*Task description*. From the first line through the one containing "Task: Click the solar", restate the listing word for word, and give no other lines.
───── Source information ─────
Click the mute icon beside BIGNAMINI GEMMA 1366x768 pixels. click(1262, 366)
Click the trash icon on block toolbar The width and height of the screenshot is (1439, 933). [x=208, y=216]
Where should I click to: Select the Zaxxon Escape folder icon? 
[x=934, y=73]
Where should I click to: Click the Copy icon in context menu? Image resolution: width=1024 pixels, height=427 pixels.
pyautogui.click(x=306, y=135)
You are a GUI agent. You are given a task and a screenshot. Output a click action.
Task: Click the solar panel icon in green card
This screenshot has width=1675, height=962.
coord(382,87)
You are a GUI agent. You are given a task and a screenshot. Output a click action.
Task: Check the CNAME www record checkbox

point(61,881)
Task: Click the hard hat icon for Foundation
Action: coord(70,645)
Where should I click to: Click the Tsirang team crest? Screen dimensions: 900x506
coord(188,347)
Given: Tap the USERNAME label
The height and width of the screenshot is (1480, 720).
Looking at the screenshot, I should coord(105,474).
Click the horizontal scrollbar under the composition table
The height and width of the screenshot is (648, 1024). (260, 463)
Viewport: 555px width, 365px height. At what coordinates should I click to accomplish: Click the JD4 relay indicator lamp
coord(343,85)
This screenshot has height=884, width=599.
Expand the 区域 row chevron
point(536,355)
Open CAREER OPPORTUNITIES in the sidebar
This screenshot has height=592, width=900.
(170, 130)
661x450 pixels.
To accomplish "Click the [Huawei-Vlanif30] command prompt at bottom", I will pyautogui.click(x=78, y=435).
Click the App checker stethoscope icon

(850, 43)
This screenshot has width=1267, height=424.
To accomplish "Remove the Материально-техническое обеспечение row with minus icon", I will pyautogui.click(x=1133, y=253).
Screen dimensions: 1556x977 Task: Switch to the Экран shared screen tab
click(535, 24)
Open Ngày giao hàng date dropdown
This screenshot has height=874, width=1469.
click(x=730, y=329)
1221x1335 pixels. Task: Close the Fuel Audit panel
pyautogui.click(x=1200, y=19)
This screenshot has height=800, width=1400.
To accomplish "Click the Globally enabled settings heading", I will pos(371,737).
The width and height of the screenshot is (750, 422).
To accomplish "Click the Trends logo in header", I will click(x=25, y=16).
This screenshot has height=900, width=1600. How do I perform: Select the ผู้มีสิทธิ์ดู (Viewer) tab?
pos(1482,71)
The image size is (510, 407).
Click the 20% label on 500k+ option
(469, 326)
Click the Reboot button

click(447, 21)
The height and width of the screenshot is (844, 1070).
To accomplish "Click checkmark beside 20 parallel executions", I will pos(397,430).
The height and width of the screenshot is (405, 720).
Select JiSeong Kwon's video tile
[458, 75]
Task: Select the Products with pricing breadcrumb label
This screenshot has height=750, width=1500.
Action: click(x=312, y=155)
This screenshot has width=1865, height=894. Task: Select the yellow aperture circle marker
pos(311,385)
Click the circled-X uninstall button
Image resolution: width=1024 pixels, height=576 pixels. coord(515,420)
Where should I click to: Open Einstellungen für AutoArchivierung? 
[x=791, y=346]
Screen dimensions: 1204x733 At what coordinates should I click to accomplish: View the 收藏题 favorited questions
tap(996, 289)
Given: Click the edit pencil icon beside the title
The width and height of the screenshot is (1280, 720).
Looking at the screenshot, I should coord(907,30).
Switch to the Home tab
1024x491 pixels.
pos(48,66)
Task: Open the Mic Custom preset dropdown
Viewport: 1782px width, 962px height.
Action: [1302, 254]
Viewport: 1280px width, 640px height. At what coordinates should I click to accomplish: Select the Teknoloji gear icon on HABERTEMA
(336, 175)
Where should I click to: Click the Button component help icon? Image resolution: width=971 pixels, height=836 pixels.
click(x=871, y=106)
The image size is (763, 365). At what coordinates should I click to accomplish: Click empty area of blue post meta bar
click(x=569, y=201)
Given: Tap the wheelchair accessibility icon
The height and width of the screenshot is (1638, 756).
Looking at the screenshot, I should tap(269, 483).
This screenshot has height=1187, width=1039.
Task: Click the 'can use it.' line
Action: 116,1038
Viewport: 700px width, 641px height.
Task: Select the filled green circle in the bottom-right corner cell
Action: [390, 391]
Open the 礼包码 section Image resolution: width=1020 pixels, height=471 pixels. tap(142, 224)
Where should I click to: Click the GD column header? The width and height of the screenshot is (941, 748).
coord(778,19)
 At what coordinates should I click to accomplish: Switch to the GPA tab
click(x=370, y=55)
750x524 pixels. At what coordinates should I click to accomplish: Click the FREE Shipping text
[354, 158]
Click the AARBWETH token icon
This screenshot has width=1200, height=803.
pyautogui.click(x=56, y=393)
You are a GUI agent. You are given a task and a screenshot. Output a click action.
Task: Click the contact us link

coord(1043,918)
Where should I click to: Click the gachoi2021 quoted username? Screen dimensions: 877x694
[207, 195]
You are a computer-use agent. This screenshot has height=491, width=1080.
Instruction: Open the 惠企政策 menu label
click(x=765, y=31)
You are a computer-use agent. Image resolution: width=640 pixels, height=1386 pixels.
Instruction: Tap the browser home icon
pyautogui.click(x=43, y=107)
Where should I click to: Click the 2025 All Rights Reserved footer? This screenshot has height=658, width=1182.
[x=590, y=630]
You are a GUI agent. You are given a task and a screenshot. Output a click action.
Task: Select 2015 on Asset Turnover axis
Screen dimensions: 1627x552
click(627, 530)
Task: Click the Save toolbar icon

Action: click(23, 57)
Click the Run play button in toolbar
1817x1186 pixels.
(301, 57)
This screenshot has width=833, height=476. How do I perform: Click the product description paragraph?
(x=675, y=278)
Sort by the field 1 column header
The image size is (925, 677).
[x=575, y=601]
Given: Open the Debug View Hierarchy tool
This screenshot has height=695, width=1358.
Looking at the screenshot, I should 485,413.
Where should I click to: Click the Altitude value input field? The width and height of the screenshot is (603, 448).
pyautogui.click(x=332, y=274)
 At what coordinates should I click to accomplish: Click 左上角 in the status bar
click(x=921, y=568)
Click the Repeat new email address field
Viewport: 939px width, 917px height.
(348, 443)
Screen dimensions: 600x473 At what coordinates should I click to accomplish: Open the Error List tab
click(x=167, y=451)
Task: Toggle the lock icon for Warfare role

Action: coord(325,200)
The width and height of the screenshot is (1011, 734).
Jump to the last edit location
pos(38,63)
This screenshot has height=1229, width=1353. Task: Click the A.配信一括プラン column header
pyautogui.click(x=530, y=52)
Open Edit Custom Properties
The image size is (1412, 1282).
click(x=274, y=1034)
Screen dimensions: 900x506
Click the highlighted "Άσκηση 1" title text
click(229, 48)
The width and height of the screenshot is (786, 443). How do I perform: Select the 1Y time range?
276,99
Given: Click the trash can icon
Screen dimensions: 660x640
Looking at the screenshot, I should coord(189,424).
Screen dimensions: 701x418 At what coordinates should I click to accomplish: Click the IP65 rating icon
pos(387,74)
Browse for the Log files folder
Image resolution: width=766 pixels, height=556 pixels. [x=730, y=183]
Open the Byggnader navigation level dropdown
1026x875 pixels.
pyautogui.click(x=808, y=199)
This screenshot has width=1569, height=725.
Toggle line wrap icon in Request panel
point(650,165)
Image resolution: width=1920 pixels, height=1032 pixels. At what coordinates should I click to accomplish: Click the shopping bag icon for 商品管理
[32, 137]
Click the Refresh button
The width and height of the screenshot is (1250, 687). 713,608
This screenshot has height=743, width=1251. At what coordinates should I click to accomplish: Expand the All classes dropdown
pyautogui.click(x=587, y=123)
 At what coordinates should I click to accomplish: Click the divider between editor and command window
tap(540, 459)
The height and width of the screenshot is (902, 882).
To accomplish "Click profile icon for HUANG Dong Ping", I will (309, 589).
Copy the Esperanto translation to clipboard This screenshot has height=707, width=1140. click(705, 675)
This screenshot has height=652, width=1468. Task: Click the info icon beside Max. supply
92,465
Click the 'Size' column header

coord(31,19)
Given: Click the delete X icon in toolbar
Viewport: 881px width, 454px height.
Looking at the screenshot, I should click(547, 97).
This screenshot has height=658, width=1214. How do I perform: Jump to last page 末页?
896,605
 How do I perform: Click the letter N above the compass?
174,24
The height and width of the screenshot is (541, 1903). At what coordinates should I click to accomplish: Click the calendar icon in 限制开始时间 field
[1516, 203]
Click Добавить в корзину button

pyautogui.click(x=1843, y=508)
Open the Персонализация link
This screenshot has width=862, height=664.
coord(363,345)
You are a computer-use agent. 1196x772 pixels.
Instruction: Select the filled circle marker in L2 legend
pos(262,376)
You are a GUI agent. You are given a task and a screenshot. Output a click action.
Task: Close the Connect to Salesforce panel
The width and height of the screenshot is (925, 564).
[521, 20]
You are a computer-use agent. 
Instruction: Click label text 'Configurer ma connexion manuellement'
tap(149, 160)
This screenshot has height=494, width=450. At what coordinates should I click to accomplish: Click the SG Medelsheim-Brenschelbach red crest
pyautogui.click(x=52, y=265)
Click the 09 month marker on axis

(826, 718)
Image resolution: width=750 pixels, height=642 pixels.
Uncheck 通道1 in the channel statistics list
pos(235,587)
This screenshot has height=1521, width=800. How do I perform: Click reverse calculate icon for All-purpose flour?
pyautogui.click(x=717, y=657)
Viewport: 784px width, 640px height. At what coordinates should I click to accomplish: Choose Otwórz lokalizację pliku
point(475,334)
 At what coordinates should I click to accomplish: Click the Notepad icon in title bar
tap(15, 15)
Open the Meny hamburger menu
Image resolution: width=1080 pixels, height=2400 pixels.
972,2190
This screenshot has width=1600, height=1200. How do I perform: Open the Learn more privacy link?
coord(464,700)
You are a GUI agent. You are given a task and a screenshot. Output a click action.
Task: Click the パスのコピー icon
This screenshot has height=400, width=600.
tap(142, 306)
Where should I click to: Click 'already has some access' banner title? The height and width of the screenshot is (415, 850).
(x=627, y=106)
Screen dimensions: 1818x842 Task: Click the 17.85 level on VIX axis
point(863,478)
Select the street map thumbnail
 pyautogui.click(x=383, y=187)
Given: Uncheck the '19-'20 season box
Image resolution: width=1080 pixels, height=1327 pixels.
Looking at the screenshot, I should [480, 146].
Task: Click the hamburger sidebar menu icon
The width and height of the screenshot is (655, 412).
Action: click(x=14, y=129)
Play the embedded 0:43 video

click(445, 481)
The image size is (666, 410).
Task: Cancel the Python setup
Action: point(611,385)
─────
*Task answer*.
Click the mute icon beside BIGNAMINI GEMMA 1366x768 pixels. click(1262, 366)
Click the trash icon on block toolbar The width and height of the screenshot is (1439, 933). [x=208, y=216]
Where should I click to: Select the Zaxxon Escape folder icon? 
[x=934, y=73]
Where should I click to: Click the Copy icon in context menu? Image resolution: width=1024 pixels, height=427 pixels.
pyautogui.click(x=306, y=135)
You are a GUI agent. You are given a task and a screenshot. Output a click action.
Task: Click the solar panel icon in green card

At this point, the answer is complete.